**YOUR INSTRUCTIONS:** For this exercise, output the line containing "How do I perform: Open the language" and every line after it through the end of the records, exactly, and no other line.
↓↓↓
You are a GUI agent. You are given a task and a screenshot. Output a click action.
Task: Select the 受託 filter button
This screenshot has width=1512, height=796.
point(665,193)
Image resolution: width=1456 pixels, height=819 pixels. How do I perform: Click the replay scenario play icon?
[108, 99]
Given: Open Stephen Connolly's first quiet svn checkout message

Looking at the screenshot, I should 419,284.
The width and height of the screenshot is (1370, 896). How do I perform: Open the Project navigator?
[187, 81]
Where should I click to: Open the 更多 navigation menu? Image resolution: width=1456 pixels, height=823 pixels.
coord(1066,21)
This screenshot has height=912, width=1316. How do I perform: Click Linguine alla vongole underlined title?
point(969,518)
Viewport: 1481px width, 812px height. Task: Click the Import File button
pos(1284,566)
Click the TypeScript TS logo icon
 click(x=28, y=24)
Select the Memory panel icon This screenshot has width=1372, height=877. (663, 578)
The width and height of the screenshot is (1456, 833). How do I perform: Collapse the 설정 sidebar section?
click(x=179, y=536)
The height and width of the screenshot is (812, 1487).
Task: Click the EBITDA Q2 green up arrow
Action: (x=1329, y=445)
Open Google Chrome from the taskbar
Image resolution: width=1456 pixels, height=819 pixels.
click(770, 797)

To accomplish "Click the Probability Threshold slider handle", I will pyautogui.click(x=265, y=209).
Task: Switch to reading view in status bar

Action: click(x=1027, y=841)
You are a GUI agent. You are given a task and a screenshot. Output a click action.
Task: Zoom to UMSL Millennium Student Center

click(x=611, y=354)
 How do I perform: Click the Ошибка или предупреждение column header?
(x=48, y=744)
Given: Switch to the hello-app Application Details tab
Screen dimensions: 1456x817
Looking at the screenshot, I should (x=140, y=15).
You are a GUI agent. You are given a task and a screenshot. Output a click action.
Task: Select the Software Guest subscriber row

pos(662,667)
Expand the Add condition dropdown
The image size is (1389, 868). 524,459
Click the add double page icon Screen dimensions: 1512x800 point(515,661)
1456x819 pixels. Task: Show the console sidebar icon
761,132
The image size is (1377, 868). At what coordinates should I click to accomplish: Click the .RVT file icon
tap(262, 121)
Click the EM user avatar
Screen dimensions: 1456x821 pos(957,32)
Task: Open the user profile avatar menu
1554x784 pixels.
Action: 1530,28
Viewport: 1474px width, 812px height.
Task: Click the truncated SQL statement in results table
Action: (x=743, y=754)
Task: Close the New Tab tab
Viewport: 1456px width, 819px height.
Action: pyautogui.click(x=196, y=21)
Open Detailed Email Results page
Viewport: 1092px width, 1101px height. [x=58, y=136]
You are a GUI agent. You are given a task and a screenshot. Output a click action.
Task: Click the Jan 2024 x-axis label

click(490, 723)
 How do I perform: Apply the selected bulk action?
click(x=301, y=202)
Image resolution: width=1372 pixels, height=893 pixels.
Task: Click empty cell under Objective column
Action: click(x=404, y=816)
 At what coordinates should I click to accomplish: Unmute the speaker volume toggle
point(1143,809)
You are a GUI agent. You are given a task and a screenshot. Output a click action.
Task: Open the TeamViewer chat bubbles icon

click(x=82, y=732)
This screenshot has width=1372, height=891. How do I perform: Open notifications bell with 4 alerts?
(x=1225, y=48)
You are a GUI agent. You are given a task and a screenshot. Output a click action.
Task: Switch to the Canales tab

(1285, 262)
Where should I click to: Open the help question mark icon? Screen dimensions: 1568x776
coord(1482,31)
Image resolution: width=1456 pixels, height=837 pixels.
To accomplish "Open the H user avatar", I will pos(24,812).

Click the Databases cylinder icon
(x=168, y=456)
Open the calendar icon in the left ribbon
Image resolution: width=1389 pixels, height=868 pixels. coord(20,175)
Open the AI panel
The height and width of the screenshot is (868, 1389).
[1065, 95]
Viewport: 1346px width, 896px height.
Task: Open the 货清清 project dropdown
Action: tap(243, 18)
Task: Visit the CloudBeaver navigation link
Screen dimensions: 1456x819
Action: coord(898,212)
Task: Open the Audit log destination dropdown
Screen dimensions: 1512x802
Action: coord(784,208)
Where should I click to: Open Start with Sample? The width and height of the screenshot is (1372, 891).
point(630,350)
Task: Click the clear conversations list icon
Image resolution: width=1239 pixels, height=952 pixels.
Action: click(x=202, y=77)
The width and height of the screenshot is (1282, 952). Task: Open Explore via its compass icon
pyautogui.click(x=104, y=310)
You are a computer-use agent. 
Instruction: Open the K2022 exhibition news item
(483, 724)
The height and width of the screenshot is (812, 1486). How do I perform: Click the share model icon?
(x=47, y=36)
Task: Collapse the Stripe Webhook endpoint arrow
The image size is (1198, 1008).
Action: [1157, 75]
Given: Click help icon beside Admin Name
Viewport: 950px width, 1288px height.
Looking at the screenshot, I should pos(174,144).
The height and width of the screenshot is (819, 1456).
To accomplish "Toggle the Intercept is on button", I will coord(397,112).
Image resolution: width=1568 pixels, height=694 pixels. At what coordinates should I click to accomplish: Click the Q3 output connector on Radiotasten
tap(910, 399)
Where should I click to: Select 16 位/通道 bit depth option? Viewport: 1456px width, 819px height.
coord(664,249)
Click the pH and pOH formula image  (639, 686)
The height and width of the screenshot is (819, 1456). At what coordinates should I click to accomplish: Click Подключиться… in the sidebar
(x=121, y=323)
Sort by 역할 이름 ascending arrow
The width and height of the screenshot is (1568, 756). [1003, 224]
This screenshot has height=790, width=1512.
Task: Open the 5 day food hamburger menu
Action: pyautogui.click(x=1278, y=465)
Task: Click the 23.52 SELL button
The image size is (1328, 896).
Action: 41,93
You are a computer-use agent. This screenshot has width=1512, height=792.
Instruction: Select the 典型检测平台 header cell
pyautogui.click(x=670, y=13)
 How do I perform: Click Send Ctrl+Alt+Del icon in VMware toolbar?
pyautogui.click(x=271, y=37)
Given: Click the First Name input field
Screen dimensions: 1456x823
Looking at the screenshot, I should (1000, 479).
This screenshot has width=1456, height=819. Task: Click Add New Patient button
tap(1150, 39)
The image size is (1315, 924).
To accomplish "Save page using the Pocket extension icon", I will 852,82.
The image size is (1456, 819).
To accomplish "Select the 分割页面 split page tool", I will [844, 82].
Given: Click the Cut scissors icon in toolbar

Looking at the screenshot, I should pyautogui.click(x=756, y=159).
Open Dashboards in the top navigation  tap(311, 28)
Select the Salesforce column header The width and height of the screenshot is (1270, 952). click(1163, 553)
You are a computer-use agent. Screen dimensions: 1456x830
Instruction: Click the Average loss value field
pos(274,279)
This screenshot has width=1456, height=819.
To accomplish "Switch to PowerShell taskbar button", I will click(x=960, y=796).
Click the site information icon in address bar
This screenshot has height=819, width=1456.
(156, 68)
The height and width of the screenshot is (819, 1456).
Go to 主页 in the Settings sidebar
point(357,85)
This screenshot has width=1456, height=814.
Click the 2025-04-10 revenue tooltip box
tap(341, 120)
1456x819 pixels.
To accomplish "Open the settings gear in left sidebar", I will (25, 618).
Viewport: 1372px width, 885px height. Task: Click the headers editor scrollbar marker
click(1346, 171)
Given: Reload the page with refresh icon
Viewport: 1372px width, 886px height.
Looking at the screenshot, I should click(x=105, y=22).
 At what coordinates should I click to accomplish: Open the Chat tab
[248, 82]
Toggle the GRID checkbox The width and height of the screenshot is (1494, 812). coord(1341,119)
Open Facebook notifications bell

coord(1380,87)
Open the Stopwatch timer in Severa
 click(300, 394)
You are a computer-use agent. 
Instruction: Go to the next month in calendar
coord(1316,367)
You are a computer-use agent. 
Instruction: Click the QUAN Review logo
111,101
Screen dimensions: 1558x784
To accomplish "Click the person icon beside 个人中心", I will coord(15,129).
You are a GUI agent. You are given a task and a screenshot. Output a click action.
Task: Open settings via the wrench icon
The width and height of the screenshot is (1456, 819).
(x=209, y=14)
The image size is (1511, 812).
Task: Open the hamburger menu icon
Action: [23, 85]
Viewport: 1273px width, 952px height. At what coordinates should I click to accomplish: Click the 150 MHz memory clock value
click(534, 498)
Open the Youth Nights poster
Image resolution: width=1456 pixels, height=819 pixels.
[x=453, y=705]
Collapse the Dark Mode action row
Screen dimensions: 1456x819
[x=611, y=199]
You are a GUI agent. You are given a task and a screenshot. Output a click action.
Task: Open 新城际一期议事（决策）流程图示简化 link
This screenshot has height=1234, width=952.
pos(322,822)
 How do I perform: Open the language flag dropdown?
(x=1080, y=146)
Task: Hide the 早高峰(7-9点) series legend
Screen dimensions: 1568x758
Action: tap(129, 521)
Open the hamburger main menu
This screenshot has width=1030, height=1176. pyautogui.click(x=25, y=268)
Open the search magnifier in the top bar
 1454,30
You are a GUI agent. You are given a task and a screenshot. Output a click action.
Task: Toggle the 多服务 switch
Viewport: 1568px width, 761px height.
↑↑↑
**OUTPUT OF THE TASK:**
 How do I perform: Open the language flag dropdown?
(x=1080, y=146)
Task: Hide the 早高峰(7-9点) series legend
Screen dimensions: 1568x758
Action: tap(129, 521)
Open the hamburger main menu
This screenshot has width=1030, height=1176. pyautogui.click(x=25, y=268)
Open the search magnifier in the top bar
 1454,30
You are a GUI agent. You are given a task and a screenshot. Output a click action.
Task: Toggle the 多服务 switch
Viewport: 1568px width, 761px height.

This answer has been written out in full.